Ir al pueblo cada vez me resulta más melancólico. No sé si es la cercanía del otoño o una de las facetas de mi "ser géminis" que me arrastra hacia el realismo mientras que la otra se muestra mucho más vital y optimista. Y es que ya estoy pensando que arrastro algún "fatum" negativo porque mi chico no hace otra cosa que recordarme dos fatalidades: la primera es que siempre que vengo al Levante, empieza a llover y cambia el tiempo impidiéndonos ir a la playa y la segunda es que cuando voy al pueblo empieza a sonar la puta campana con el típico toque de difunto. Y es que no falla.
Bien está tener que soportar la campana con su toque habitual -todavía recuerdo que me ponía de los nervios cuando estudiaba la oposición y de repente empezaba a tocar la campana anunciando, acto seguido, el disco de música religiosa que colocan en la torre y que ha generado tanta polémica entre los poco madrugadores jóvenes-, pero que la campana toque, precisamente a muerto, cuando uno acaba de llegar al pueblo... eso, me resulta ya totalmente fatídico.
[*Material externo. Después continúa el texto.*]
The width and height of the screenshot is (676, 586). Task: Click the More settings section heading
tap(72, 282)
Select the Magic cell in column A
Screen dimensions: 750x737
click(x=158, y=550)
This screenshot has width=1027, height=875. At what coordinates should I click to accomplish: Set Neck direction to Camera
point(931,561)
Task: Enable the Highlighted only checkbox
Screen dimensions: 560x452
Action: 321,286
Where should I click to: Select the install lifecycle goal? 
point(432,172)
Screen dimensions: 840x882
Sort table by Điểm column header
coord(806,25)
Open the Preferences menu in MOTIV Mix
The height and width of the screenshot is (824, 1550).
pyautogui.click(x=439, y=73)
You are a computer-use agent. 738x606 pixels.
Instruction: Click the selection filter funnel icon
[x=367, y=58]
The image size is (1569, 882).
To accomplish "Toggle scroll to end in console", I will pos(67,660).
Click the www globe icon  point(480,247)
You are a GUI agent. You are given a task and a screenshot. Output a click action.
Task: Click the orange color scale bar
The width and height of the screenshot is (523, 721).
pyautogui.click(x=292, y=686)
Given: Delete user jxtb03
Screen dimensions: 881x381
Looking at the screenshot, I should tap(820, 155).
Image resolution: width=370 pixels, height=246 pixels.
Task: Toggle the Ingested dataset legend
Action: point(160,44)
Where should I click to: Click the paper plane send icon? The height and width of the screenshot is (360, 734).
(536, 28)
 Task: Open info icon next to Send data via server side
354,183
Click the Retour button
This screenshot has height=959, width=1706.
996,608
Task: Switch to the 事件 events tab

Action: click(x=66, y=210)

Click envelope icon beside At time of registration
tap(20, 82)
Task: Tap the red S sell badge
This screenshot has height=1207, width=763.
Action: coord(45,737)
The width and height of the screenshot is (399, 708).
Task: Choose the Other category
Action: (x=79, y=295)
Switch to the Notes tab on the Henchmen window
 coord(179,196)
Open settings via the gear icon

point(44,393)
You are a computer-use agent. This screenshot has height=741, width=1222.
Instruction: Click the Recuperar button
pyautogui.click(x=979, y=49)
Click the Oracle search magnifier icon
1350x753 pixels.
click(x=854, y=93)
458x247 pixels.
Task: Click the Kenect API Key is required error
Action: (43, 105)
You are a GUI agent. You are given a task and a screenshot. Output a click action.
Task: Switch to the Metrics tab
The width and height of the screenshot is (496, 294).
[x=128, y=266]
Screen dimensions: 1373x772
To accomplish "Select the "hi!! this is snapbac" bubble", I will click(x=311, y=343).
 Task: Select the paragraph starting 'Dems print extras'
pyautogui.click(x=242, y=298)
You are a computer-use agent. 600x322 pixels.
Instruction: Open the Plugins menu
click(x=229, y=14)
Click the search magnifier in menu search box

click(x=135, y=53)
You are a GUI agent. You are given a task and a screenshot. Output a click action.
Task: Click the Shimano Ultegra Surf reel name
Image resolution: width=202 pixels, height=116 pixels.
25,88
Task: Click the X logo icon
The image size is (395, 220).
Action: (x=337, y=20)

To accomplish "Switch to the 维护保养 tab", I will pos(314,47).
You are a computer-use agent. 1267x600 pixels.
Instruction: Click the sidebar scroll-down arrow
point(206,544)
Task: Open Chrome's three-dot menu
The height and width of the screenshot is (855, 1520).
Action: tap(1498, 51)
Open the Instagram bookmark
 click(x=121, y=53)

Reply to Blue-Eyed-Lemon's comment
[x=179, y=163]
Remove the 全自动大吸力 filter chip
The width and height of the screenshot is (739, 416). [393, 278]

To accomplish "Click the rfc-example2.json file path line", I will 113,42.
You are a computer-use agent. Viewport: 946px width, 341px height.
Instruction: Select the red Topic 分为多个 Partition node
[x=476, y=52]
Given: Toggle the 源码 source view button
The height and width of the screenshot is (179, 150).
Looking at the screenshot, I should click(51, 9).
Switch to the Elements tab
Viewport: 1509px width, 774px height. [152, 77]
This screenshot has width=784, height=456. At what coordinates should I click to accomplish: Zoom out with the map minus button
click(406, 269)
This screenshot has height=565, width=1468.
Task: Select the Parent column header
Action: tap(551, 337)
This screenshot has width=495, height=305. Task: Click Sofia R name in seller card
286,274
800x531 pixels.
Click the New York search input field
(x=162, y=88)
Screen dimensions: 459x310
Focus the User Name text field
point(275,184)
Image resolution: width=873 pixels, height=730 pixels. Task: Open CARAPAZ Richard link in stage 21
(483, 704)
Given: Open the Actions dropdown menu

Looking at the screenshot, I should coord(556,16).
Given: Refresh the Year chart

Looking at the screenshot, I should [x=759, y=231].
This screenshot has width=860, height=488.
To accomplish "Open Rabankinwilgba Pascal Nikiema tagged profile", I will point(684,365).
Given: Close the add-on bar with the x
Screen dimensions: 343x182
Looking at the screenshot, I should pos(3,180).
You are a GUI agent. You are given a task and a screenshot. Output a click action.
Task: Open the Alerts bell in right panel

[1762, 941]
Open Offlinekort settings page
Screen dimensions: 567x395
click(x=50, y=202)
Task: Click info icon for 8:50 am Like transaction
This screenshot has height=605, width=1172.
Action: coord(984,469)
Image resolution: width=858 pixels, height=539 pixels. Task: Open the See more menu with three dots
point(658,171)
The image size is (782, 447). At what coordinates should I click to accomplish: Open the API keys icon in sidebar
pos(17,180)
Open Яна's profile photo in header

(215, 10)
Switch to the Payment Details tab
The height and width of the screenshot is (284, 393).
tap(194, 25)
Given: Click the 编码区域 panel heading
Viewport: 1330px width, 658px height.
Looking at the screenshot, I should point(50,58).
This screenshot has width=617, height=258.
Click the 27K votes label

Es entonces cuando me conquista una tremenda melancolía. Y es que, la vida en la ciudad es casi siempre ajena a los hechos básicos de la vida, y en la ciudad la gente se muere sin que nadie se de cuenta, sin que lo percibas, sin que te afecte en el desarrollo de tu vida ordinaria. Pero, en el pueblo todo es diferente. El hecho del morir se vive como un acontecimiento anunciado con doble toque de campana, un toque triste, apagado, rítmico, que anuncia que algo desaparece de tu propia vida. Es entonces cuando recorro mentalmente cada una de las casas de mi barrio, del barrio vecino y de aquel que está mucho más allá. Y mentalmente, recuento la cantidad de personas que fueron parte de mi niñez y que ahora ya no están. Gente que formaban parte de tu vida y cuyas casas ahora se ven cerradas, sin pintar, descuidadas y algunas en abandono.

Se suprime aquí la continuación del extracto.